_EXTRAIT À LIRE_:

━━━━

FREE PALESTINE
14 septembre 2009

LA MORALE DE TSAHAL

LA MORALE DE TSAHAL - Rarement l’éthique de la société
israélienne n’aura été autant questionnée que ces derniers mois.

Par Maxime Perez à Tel-Aviv

http://www.israelvalley.com/news/2009/09/11/24268

Comme cela semble être devenu la norme depuis la première guerre du Liban en 1982, l’offensive militaire menée à Gaza en janvier dernier a un peu plus conforté la rupture de fond entre les impératifs stratégiques d’Israël et leur perception par l’opinion publique internationale.

Désormais, face aux Palestiniens, l’Etat hébreu est moins attendu sur ses performances militaires que sur sa capacité à gérer des situations humanitaires et morales complexes. Plus que tout autre pays engagé dans un conflit, sa légitimité à agir repose précisément sur le respect de cet équilibre.

Neuf mois après la fin des hostilités et alors qu’un calme relatif règne à sa frontière sud, Israël voit son image de nouveau mise à mal par l’organisation des Droits de l’Homme « B’tselem ». Dans un rapport qu’elle a publié ce mercredi, l’ONG israélienne affirme que sur les 1387 Palestiniens tués au cours de l’opération « Plomb durci » en janvier dernier, 773 étaient des civils, contredisant ainsi les allégations de Tsahal qui a toujours clamé que 60% des victimes étaient des combattants issus du Hamas et d’autres factions armées.

Quelle que soit leur fiabilité, ces statistiques viennent renforcer la litanie d’accusations portées contre l’armée israélienne. Entre blocus de la bande de Gaza et présence militaire en Cisjordanie, la sacro-sainte morale de Tsahal est régulièrement épinglée par la communauté internationale, de même que la conduite de ses soldats sur le champ de bataille.

Sur ce plan, l’affaire la plus néfaste remonte au mois de mars lorsque des journalistes israéliens, sous-estimant l’impact désastreux d’une telle information, ont relayé les témoignages de militaires engagés dans les opérations à Gaza. Ces derniers évoquaient une agressivité inhabituelle dans les ordres qu’ils recevaient du haut commandement et un brusque changement des règles d’engagement au combat qui auraient occasionné de nombreuses bavures. Censés être confidentiels, ces récits ont alors largement alimenté les titres de la presse internationale.

Plus récemment, le tabloïd suédois « Aftonbladet » affirmait que des soldats israéliens se livraient à un trafic d’organes qu’ils prélevaient sur des Palestiniens tués au cours d’affrontements. Ces révélations avaient scandalisé Israël, déclenchant au passage une sérieuse crise diplomatique avec les autorités de Stockholm, accusées de garder le silence.

Cette prédisposition des médias à se faire l’écho des moindres agissements de l’Etat hébreu, même lorsqu’il s’agit de rumeurs fortement contestables et abjectes, a pour effet de réduire l’éthique de la société israélienne à la seule question palestinienne.

━━━━

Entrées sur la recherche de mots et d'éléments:

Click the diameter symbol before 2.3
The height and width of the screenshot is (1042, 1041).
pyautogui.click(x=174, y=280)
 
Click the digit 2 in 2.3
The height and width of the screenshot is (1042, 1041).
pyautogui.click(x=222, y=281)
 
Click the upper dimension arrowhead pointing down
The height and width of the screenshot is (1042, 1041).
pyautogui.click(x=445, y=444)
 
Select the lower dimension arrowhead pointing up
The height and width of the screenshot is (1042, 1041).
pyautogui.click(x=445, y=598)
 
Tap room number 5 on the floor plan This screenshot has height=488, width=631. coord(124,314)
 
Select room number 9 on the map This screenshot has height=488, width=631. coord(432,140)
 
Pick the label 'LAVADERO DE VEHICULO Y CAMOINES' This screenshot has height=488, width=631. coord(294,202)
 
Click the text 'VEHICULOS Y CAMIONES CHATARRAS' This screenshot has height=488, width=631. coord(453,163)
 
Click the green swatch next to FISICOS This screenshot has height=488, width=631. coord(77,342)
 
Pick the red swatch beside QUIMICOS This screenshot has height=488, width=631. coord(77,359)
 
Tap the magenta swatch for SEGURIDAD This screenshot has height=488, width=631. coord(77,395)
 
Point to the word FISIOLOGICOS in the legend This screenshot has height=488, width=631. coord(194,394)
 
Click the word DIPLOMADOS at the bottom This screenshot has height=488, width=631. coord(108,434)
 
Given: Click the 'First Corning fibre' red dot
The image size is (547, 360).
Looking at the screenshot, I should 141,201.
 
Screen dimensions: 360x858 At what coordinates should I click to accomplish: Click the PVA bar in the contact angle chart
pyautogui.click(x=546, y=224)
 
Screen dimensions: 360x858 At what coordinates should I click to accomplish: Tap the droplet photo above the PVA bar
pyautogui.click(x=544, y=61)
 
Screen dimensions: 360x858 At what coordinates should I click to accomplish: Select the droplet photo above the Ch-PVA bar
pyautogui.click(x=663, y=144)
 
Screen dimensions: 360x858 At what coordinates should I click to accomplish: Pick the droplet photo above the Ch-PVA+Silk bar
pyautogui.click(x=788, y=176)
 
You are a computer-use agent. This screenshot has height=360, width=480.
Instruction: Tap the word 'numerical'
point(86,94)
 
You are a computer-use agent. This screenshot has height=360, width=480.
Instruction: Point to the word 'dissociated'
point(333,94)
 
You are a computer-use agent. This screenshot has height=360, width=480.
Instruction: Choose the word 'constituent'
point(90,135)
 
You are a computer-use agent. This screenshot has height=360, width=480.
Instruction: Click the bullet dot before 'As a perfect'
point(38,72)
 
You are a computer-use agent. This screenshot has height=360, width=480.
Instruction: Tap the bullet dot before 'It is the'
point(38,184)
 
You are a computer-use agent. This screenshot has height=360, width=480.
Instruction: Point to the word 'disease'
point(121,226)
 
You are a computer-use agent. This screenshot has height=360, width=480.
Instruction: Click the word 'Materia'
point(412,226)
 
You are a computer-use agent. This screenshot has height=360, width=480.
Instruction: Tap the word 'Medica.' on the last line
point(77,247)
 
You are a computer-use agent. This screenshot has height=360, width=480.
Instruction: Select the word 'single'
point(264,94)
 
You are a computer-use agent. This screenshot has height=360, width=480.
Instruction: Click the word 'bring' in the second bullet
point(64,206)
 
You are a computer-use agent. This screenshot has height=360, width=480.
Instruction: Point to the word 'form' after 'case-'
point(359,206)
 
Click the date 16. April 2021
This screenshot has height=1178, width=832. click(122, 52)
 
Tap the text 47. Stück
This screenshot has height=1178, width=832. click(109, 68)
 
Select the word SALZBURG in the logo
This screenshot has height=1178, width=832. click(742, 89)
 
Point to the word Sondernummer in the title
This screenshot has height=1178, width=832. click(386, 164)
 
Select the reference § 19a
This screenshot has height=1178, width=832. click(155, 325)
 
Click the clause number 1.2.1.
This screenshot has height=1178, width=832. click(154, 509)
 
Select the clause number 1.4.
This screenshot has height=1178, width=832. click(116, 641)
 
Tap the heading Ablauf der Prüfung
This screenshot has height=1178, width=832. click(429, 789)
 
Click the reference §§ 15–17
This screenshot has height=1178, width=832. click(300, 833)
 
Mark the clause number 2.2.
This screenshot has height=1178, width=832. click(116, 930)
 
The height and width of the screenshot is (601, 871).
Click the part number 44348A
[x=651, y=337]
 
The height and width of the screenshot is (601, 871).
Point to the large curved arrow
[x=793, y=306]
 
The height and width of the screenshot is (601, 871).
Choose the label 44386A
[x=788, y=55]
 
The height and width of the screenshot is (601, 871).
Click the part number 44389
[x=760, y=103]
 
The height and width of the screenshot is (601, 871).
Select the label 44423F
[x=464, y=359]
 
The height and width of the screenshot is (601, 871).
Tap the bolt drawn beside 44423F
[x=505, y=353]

━━━━

_OBJECTIF DE LA TÂCHE_:
Répondez brièvement à ces questions sur l'article consacré à la morale de Tsahal :
1. Selon le rapport de B'tselem, combien des 1387 Palestiniens tués au cours de l'opération « Plomb durci » étaient des civils ?
2. En quel mois des journalistes israéliens ont-ils relayé les témoignages de militaires engagés dans les opérations à Gaza ?
3. Quel tabloïd suédois a affirmé que des soldats israéliens se livraient à un trafic d'organes ?
Les enregistrements constituent un matériau distinct de l'article.

_RÉPONSE RÉDIGÉE_:
1. 773 étaient des civils.
2. Au mois de mars.
3. Le tabloïd « Aftonbladet ».